- _Ejercicio propuesto_:
Contesta con datos del fragmento sobre Correa:
(a) ¿Cuántos de los 130 diputados tiene el oficialismo?
(b) ¿En qué porcentaje decidió Correa incrementar la participación del Estado en los excedentes de los precios del crudo?
(c) ¿En cuántos barriles por día cayó la producción cuando los habitantes de Orellana forzaron el cierre de algunos pozos?

======== Fragmento seleccionado ========

Los actos de Correa y la Asamblea no son democráticos. El oficialismo tiene 80 de 130 diputados y las primeras resoluciones que ha adoptado sin objeción son dictatoriales: la misma proclama de asumir poderes totales, la terminación del Congreso, la supresión de salarios de sus integrantes.
Correa no ha necesitado este extremo burlesco de instalar una asamblea sumisa en la tierra de Alfaro para actuar como dictador. Lo hizo al forzar la salida de una mayoría hostil en el Congreso para sustituirla por otra de fácil manipulación. Cuando este Congreso rehecho intentó contradecir su voluntad, desoyó sus decisiones y ahora simplemente lo clausura.
Intervino en instituciones como el Banco Central, la Superintendencia de Bancos, el Tribunal de Garantías Constitucionales, el Tribunal Supremo Electoral y quitó y puso a sus funcionarios a su antojo. La Asamblea completó la “limpieza” de una plumada, con otras destituciones y nombramientos pedidos por Carondelet.
Muchas han sido las demostraciones autocráticas previas de Correa. Violó los contratos petroleros libremente celebrados por las partes y decidió unilateralmente incrementar la participación del Estado en los excedentes de los precios del crudo en el 99%. Anuncia ahora que desconocerá el Derecho Internacional en los litigios con esas y otras empresas petroleras.
Cuando la caravana motorizada lo movilizaba por las calles de Quito en un día cualquiera, vio o quiso ver a un ciudadano que hacía gestos que le disgustaron. Lo mandó apresar. Cuando la protesta popular subió de punto, ordenó su libertad.
Cuando un asesor norteamericano colaboró (por contrato legal con el Estado) en la denuncia de la pesca artesanal ilícita de aletas de tiburón, que él autorizó que se la realice sin penalidades, montó en cólera y ordenó deportar al “gringo” de inmediato. Surgió la protesta y se supo, entre otros detalles, que estaba casado con ecuatoriana. Alzó el dedo, como César y perdonó su extradición.
Correa tiene mucha prisa por envolver a los ecuatorianos en la felicidad a la que no accedieron por “la larga noche del neoliberalismo”. Para ello no necesitó esperar a la Asamblea y comenzó a gobernar por decretos leyes de emergencia, para no rendir cuentas ni llamar a concursos para obras y servicios que se financien con recursos fiscales. El Congreso, por mandato de la ley, quiso poner freno a estos abusos pero Correa se burló de tal pretensión.
El mandatario ecuatoriano ha respaldado acciones y demandas contra las empresas petroleras extranjeras por parte de habitantes de la Amazonía. Pero no tolera que alguien ose cuestionar a Petroecuador, como lo han hecho los habitantes de Orellana en demanda de obras por parte de ese ente estatal. Los rebeldes forzaron al cierre de algunos pozos y la producción cayó en 30.000 barriles por día, con pérdida de ingresos de 3 millones de dólares diarios.

======== Datos del conjunto ========

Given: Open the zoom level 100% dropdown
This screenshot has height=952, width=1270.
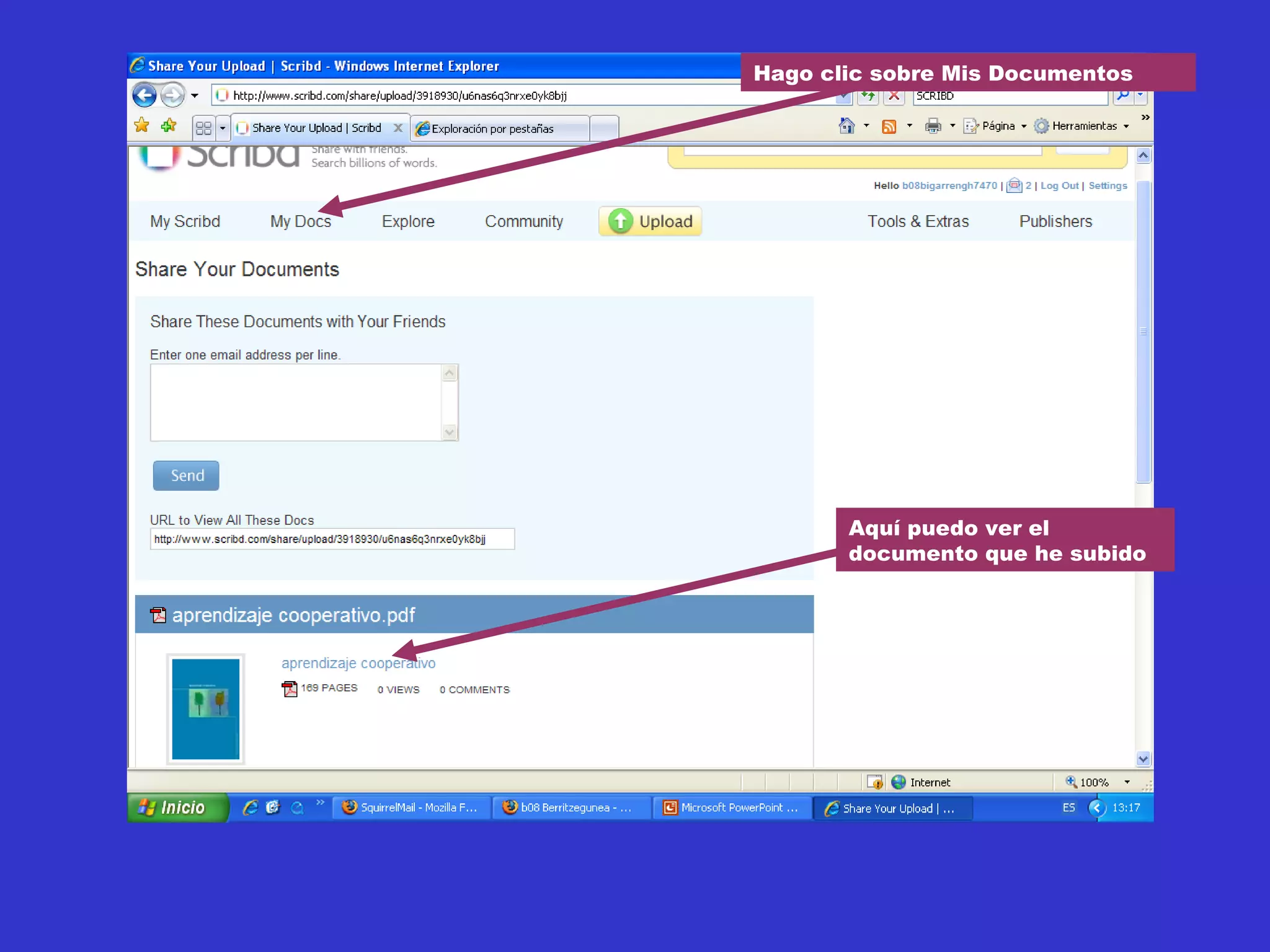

========

- _Resultado del ejercicio_:
(a) 80 diputados.
(b) En el 99%.
(c) En 30.000 barriles por día.